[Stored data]
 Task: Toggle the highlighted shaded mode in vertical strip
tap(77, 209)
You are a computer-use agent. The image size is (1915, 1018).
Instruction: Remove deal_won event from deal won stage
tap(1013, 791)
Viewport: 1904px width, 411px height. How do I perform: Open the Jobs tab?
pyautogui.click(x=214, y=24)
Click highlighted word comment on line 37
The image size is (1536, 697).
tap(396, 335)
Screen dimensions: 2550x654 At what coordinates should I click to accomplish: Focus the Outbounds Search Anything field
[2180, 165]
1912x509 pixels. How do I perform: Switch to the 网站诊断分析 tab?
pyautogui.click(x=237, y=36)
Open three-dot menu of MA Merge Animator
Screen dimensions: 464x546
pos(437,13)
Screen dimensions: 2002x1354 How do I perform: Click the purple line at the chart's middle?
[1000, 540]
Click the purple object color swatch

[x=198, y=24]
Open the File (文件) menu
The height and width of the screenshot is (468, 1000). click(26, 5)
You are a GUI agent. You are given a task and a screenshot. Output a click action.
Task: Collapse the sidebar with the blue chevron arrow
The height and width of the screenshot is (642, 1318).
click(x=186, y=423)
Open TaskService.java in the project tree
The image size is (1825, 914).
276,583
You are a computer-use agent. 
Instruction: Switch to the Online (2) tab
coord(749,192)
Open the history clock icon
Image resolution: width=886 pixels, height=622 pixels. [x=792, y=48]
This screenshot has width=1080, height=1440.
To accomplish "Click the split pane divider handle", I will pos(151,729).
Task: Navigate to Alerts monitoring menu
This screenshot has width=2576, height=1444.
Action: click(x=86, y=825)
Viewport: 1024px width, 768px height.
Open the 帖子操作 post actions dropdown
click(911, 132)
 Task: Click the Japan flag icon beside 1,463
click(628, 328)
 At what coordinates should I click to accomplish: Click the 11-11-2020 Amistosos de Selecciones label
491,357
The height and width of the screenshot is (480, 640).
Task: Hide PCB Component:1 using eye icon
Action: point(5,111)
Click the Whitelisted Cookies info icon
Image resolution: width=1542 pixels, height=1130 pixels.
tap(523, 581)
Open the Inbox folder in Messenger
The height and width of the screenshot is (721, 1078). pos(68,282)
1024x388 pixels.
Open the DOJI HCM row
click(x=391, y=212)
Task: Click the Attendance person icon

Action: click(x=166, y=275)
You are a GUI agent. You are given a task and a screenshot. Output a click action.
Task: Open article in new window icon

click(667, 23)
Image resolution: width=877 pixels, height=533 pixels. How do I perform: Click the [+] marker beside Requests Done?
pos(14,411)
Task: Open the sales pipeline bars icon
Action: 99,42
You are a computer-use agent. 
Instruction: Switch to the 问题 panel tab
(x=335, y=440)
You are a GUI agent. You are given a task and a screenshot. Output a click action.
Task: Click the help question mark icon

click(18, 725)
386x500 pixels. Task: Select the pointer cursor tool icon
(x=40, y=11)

To do → Output all entries again exactly; no line may be altered.

Answer to the exercise →
 Task: Toggle the highlighted shaded mode in vertical strip
tap(77, 209)
You are a computer-use agent. The image size is (1915, 1018).
Instruction: Remove deal_won event from deal won stage
tap(1013, 791)
Viewport: 1904px width, 411px height. How do I perform: Open the Jobs tab?
pyautogui.click(x=214, y=24)
Click highlighted word comment on line 37
The image size is (1536, 697).
tap(396, 335)
Screen dimensions: 2550x654 At what coordinates should I click to accomplish: Focus the Outbounds Search Anything field
[2180, 165]
1912x509 pixels. How do I perform: Switch to the 网站诊断分析 tab?
pyautogui.click(x=237, y=36)
Open three-dot menu of MA Merge Animator
Screen dimensions: 464x546
pos(437,13)
Screen dimensions: 2002x1354 How do I perform: Click the purple line at the chart's middle?
[1000, 540]
Click the purple object color swatch

[x=198, y=24]
Open the File (文件) menu
The height and width of the screenshot is (468, 1000). click(26, 5)
You are a GUI agent. You are given a task and a screenshot. Output a click action.
Task: Collapse the sidebar with the blue chevron arrow
The height and width of the screenshot is (642, 1318).
click(x=186, y=423)
Open TaskService.java in the project tree
The image size is (1825, 914).
276,583
You are a computer-use agent. 
Instruction: Switch to the Online (2) tab
coord(749,192)
Open the history clock icon
Image resolution: width=886 pixels, height=622 pixels. [x=792, y=48]
This screenshot has width=1080, height=1440.
To accomplish "Click the split pane divider handle", I will pos(151,729).
Task: Navigate to Alerts monitoring menu
This screenshot has width=2576, height=1444.
Action: click(x=86, y=825)
Viewport: 1024px width, 768px height.
Open the 帖子操作 post actions dropdown
click(911, 132)
 Task: Click the Japan flag icon beside 1,463
click(628, 328)
 At what coordinates should I click to accomplish: Click the 11-11-2020 Amistosos de Selecciones label
491,357
The height and width of the screenshot is (480, 640).
Task: Hide PCB Component:1 using eye icon
Action: point(5,111)
Click the Whitelisted Cookies info icon
Image resolution: width=1542 pixels, height=1130 pixels.
tap(523, 581)
Open the Inbox folder in Messenger
The height and width of the screenshot is (721, 1078). pos(68,282)
1024x388 pixels.
Open the DOJI HCM row
click(x=391, y=212)
Task: Click the Attendance person icon

Action: click(x=166, y=275)
You are a GUI agent. You are given a task and a screenshot. Output a click action.
Task: Open article in new window icon

click(667, 23)
Image resolution: width=877 pixels, height=533 pixels. How do I perform: Click the [+] marker beside Requests Done?
pos(14,411)
Task: Open the sales pipeline bars icon
Action: 99,42
You are a computer-use agent. 
Instruction: Switch to the 问题 panel tab
(x=335, y=440)
You are a GUI agent. You are given a task and a screenshot. Output a click action.
Task: Click the help question mark icon

click(18, 725)
386x500 pixels. Task: Select the pointer cursor tool icon
(x=40, y=11)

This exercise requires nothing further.